─── INPUT FOR THIS TASK ───
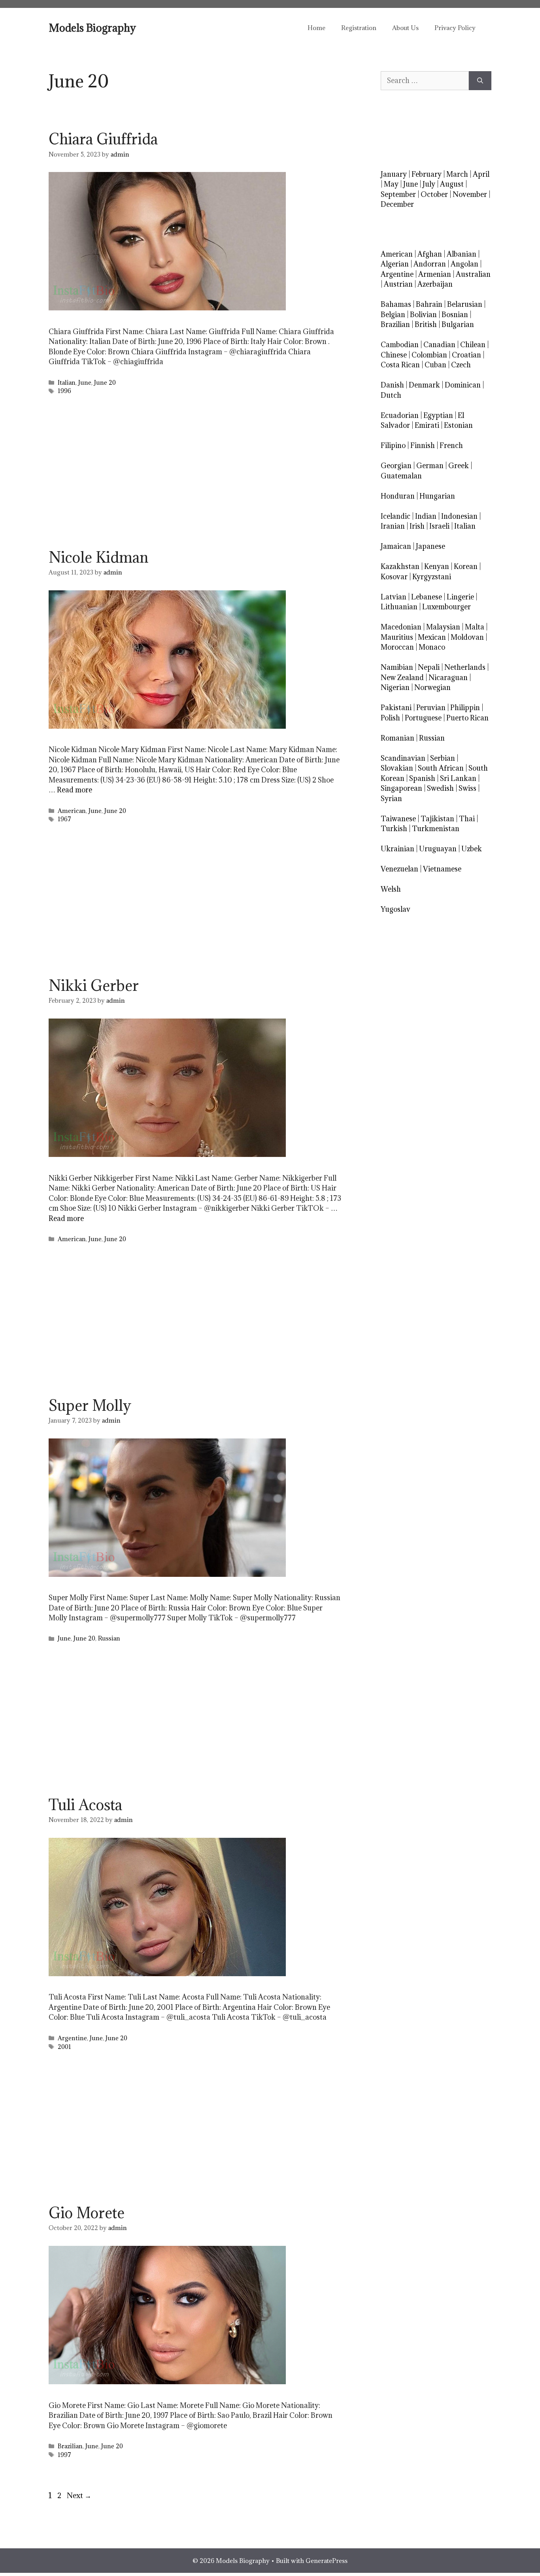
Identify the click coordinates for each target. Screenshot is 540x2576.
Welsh (391, 889)
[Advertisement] (195, 474)
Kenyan (436, 566)
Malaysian (443, 626)
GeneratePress (326, 2561)
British (426, 324)
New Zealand (402, 677)
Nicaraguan (448, 677)
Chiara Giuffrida (103, 138)
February (427, 174)
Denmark (424, 384)
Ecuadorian (400, 415)
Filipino (393, 445)
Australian (473, 274)
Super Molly (90, 1405)
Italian (67, 382)
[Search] (480, 80)
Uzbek (471, 848)
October (434, 194)
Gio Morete (87, 2212)
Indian (425, 516)
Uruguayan (438, 848)
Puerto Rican (467, 717)
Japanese (430, 546)
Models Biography (92, 27)
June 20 (105, 382)
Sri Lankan (458, 778)
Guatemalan (401, 475)
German (430, 465)
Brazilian (70, 2446)
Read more (74, 789)
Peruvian (431, 707)
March (457, 174)
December (397, 204)
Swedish (440, 788)
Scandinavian (403, 758)
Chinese (394, 354)
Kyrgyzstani (431, 576)
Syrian (391, 798)
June (84, 382)
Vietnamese (442, 868)
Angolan (464, 263)
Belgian (393, 314)
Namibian (397, 667)
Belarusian (464, 304)
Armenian (434, 274)
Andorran (429, 263)
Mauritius (397, 637)
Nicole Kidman (98, 557)
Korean (466, 566)
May (391, 184)
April (481, 174)
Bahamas (396, 304)
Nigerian (395, 687)
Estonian (458, 425)
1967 (64, 819)
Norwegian (432, 687)
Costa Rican (400, 364)
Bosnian (455, 314)
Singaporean (401, 788)
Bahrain (429, 304)
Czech (461, 364)
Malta (474, 626)
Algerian (395, 263)
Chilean (472, 344)
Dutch (391, 395)
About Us (405, 28)
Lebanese (426, 596)
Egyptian (438, 415)
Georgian (396, 465)
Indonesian (459, 516)
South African (441, 768)
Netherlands (464, 667)
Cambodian (400, 344)
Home (316, 28)
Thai (467, 818)
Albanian (461, 254)
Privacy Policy (455, 28)
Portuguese (423, 717)
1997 (64, 2455)
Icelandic (395, 516)
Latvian (393, 596)
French (451, 445)
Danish (392, 384)
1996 (64, 391)
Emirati (427, 425)
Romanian (397, 738)
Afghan (429, 254)
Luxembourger (446, 606)
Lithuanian (399, 606)
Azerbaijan (435, 284)
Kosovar (394, 576)
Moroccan (397, 647)
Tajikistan (437, 818)
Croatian (466, 354)
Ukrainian (397, 848)
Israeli (439, 526)
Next (79, 2495)
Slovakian (397, 768)
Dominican (463, 384)
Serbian (442, 758)
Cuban (435, 364)
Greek (458, 465)
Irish (417, 526)
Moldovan (467, 637)
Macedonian (401, 626)
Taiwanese (398, 818)
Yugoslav (395, 909)
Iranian (393, 526)
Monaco (432, 647)
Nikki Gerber (94, 985)
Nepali (429, 667)
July (429, 184)
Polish (390, 717)
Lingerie (460, 596)
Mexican (432, 637)
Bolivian (423, 314)
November (470, 194)
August (452, 184)
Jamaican (396, 546)
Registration (358, 28)
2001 (64, 2047)
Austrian (398, 284)
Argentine (72, 2038)
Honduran (398, 496)
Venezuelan (399, 868)
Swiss (467, 788)
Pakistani (396, 707)
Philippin (465, 707)
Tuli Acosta (85, 1804)
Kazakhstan (400, 566)
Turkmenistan (435, 828)
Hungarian (437, 496)
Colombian (429, 354)
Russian (109, 1638)
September (398, 194)
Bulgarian (458, 324)
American (72, 811)
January (394, 174)
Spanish (422, 778)
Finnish (422, 445)
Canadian (439, 344)
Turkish (394, 828)
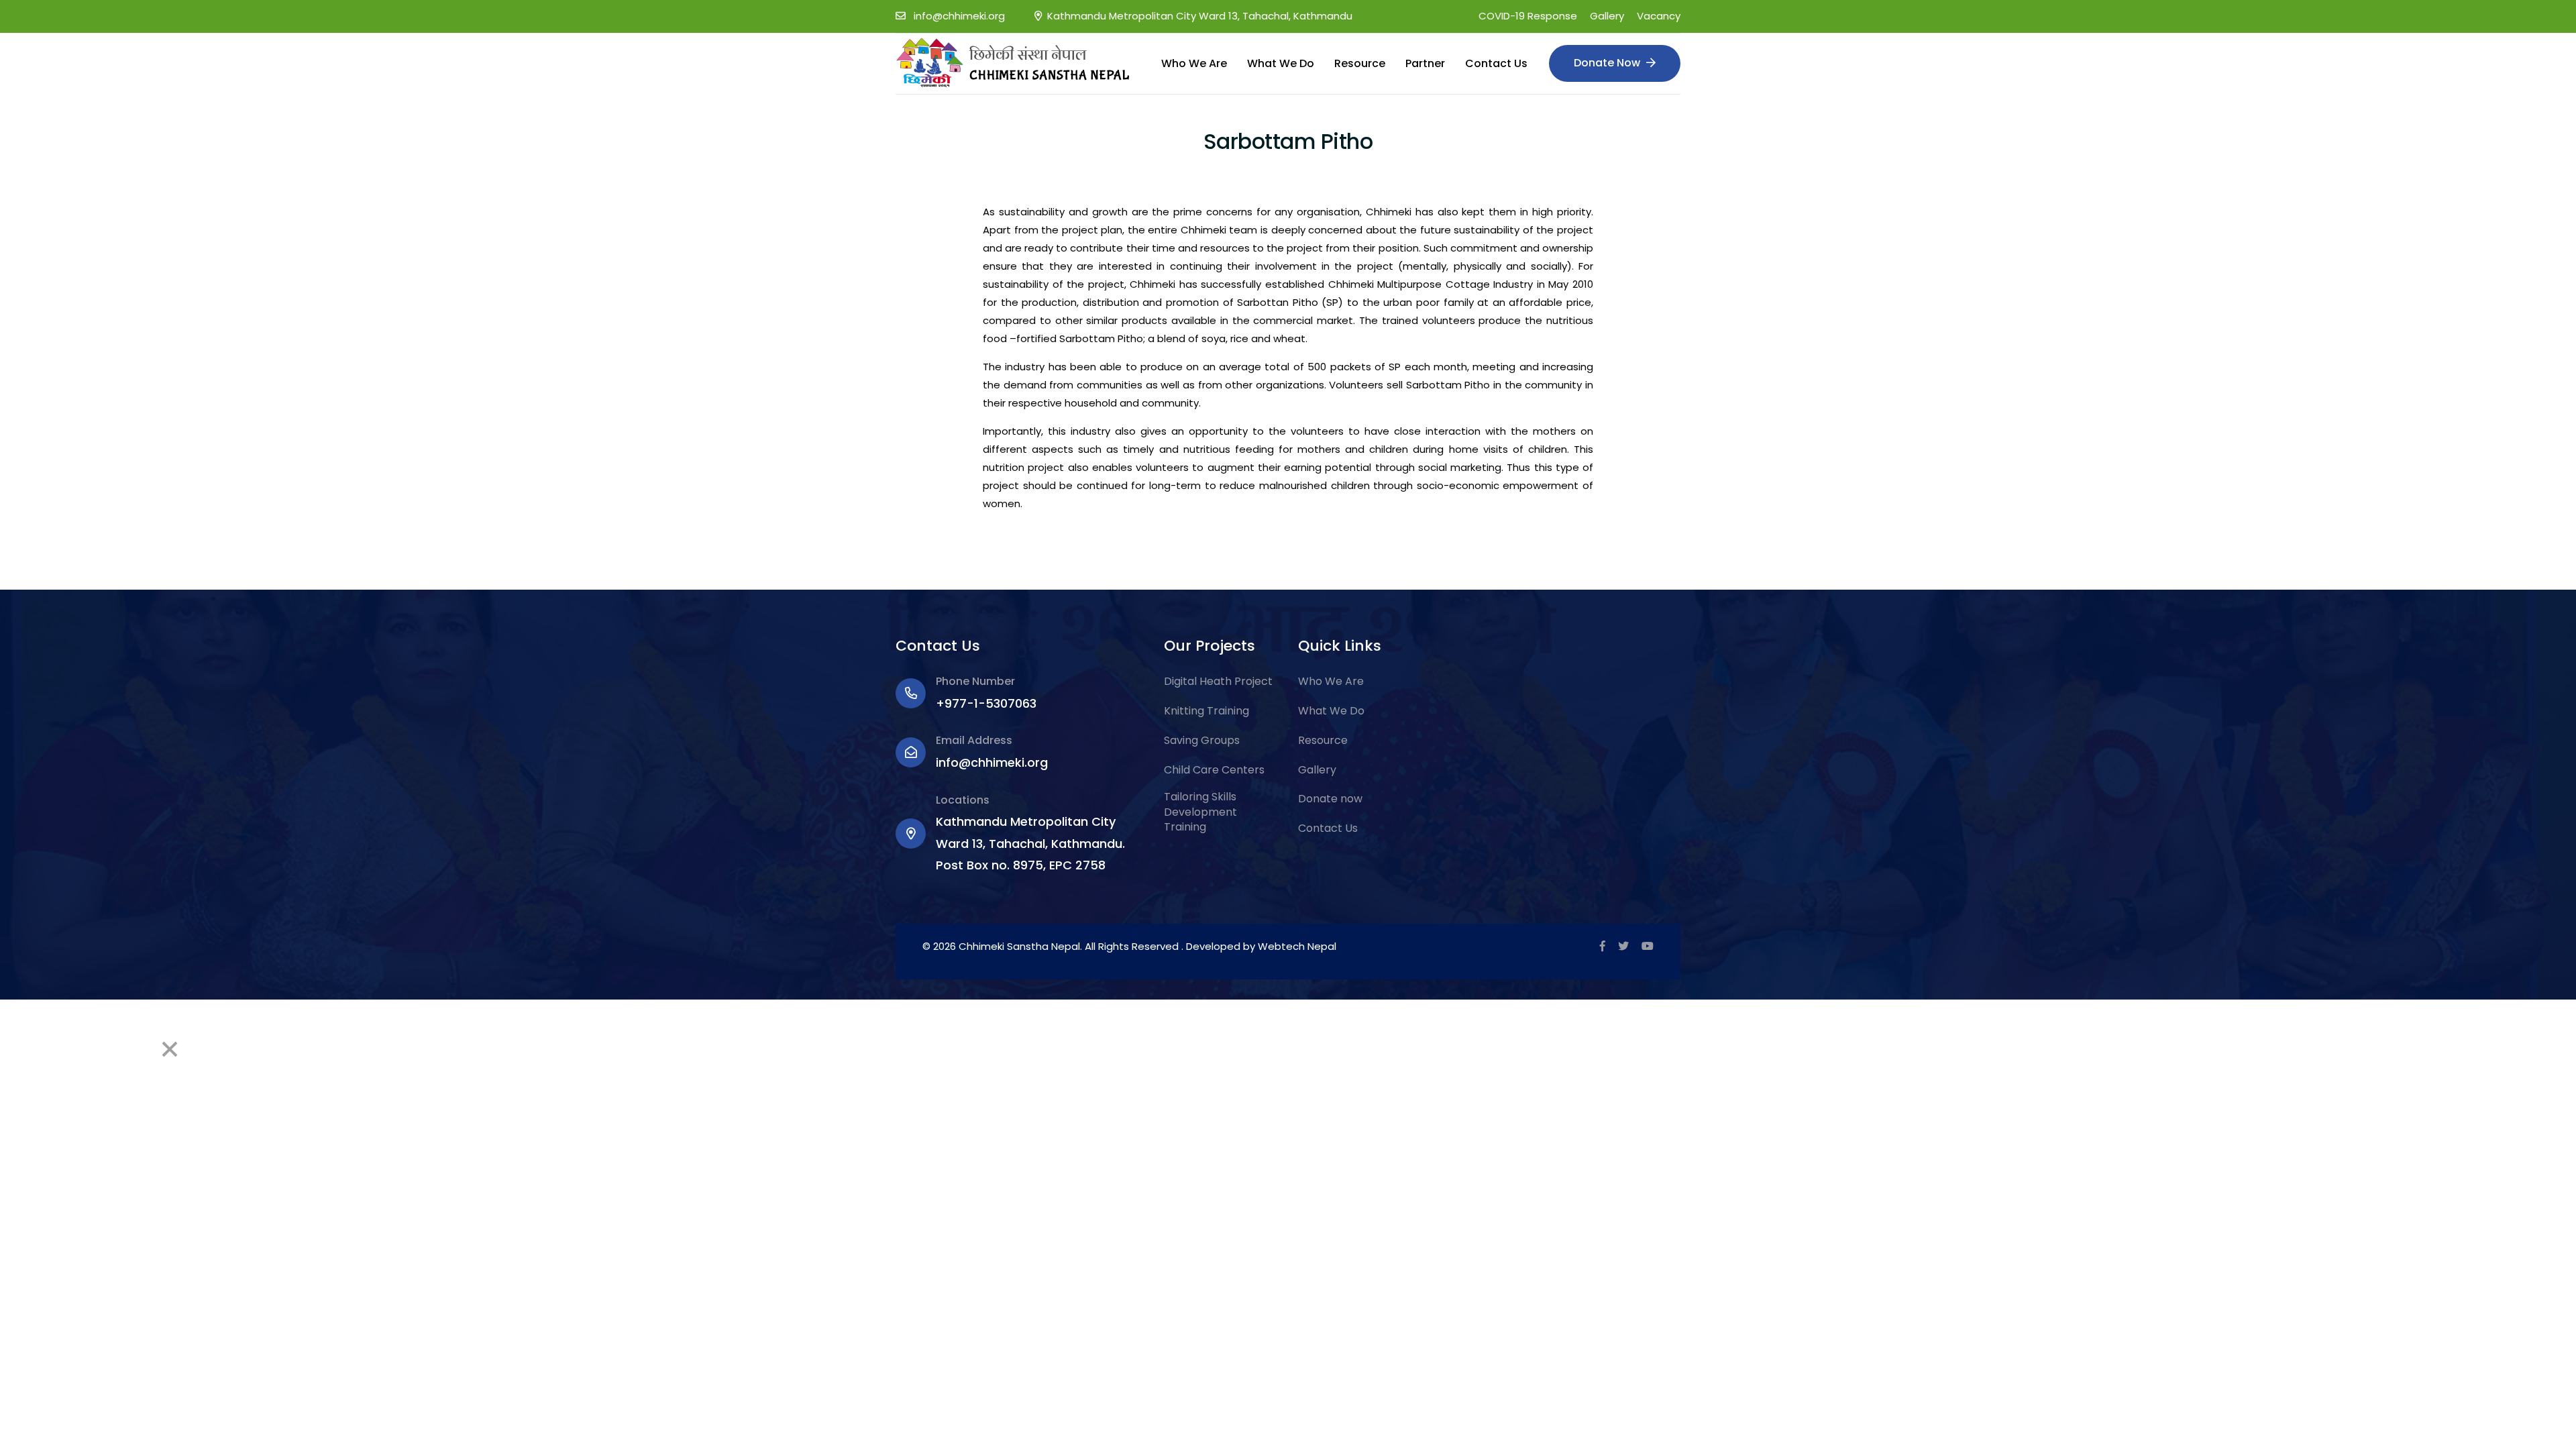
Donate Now (1608, 62)
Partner (1425, 63)
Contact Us (1496, 63)
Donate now (1330, 799)
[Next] (105, 1049)
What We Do (1280, 63)
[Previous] (35, 1049)
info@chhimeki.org (959, 16)
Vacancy (1658, 16)
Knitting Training (1206, 711)
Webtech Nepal (1297, 946)
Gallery (1607, 16)
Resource (1359, 63)
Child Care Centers (1214, 770)
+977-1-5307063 (986, 703)
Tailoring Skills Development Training (1200, 812)
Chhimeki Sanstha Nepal (1019, 946)
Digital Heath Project (1218, 681)
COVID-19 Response (1528, 16)
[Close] (170, 1049)
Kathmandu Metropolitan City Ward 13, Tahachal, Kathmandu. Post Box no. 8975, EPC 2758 (1030, 843)
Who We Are (1194, 63)
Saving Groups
───
### WHAT YOU HAVE TO DO
Your reply should hold every line of the material, unaltered, and not one picture.

### YOUR RESPONSE
Identify the click coordinates for each target. Screenshot is 540x2576.
Welsh (391, 889)
[Advertisement] (195, 474)
Kenyan (436, 566)
Malaysian (443, 626)
GeneratePress (326, 2561)
British (426, 324)
New Zealand (402, 677)
Nicaraguan (448, 677)
Chiara Giuffrida (103, 138)
February (427, 174)
Denmark (424, 384)
Ecuadorian (400, 415)
Filipino (393, 445)
Australian (473, 274)
Super Molly (90, 1405)
Italian (67, 382)
[Search] (480, 80)
Uzbek (471, 848)
October (434, 194)
Gio Morete (87, 2212)
Indian (425, 516)
Uruguayan (438, 848)
Puerto Rican (467, 717)
Japanese (430, 546)
Models Biography (92, 27)
June 20 (105, 382)
Sri Lankan (458, 778)
Guatemalan (401, 475)
German (430, 465)
Brazilian (70, 2446)
Read more (74, 789)
Peruvian (431, 707)
March (457, 174)
December (397, 204)
Swedish (440, 788)
Scandinavian (403, 758)
Chinese (394, 354)
Kyrgyzstani (431, 576)
Syrian (391, 798)
June (84, 382)
Vietnamese (442, 868)
Angolan (464, 263)
Belgian (393, 314)
Namibian (397, 667)
Belarusian (464, 304)
Armenian (434, 274)
Andorran (429, 263)
Mauritius (397, 637)
Nicole Kidman (98, 557)
Korean (466, 566)
May (391, 184)
April (481, 174)
Bahamas (396, 304)
Nigerian (395, 687)
Estonian (458, 425)
1967 (64, 819)
Norwegian (432, 687)
Costa Rican (400, 364)
Bosnian (455, 314)
Singaporean (401, 788)
Bahrain (429, 304)
Czech (461, 364)
Malta (474, 626)
Algerian (395, 263)
Chilean (472, 344)
Dutch (391, 395)
About Us (405, 28)
Lebanese (426, 596)
Egyptian (438, 415)
Georgian (396, 465)
Indonesian (459, 516)
South African (441, 768)
Netherlands (464, 667)
Cambodian (400, 344)
Home (316, 28)
Thai (467, 818)
Albanian (461, 254)
Privacy Policy (455, 28)
Portuguese (423, 717)
1997 (64, 2455)
Icelandic (395, 516)
Latvian (393, 596)
French (451, 445)
Danish (392, 384)
1996 (64, 391)
Emirati (427, 425)
Romanian (397, 738)
Afghan (429, 254)
Luxembourger (446, 606)
Lithuanian (399, 606)
Azerbaijan (435, 284)
Kosovar (394, 576)
Moroccan (397, 647)
Tajikistan (437, 818)
Croatian (466, 354)
Ukrainian (397, 848)
Israeli (439, 526)
Next (79, 2495)
Slovakian (397, 768)
Dominican (463, 384)
Serbian (442, 758)
Cuban (435, 364)
Greek (458, 465)
Irish (417, 526)
Moldovan (467, 637)
Macedonian (401, 626)
Taiwanese (398, 818)
Yugoslav (395, 909)
Iranian (393, 526)
Monaco (432, 647)
Nikki Gerber (94, 985)
Nepali (429, 667)
July (429, 184)
Polish (390, 717)
Lingerie (460, 596)
Mexican (432, 637)
Bolivian (423, 314)
November (470, 194)
August (452, 184)
Jamaican (396, 546)
Registration (358, 28)
2001 (64, 2047)
Austrian (398, 284)
Argentine (72, 2038)
Honduran (398, 496)
Venezuelan (399, 868)
Swiss (467, 788)
Pakistani (396, 707)
Philippin (465, 707)
Tuli Acosta (85, 1804)
Kazakhstan (400, 566)
Turkmenistan (435, 828)
Hungarian (437, 496)
Colombian (429, 354)
Russian (109, 1638)
September (398, 194)
Bulgarian (458, 324)
American (72, 811)
January (394, 174)
Spanish (422, 778)
Finnish (422, 445)
Canadian (439, 344)
Turkish (394, 828)
Donate Now (1608, 62)
Partner (1425, 63)
Contact Us (1496, 63)
Donate now (1330, 799)
[Next] (105, 1049)
What We Do (1280, 63)
[Previous] (35, 1049)
info@chhimeki.org (959, 16)
Vacancy (1658, 16)
Knitting Training (1206, 711)
Webtech Nepal (1297, 946)
Gallery (1607, 16)
Resource (1359, 63)
Child Care Centers (1214, 770)
+977-1-5307063 (986, 703)
Tailoring Skills Development Training (1200, 812)
Chhimeki Sanstha Nepal (1019, 946)
Digital Heath Project (1218, 681)
COVID-19 Response (1528, 16)
[Close] (170, 1049)
Kathmandu Metropolitan City Ward 13, Tahachal, Kathmandu. Post Box no. 8975, EPC 2758 (1030, 843)
Who We Are (1194, 63)
Saving Groups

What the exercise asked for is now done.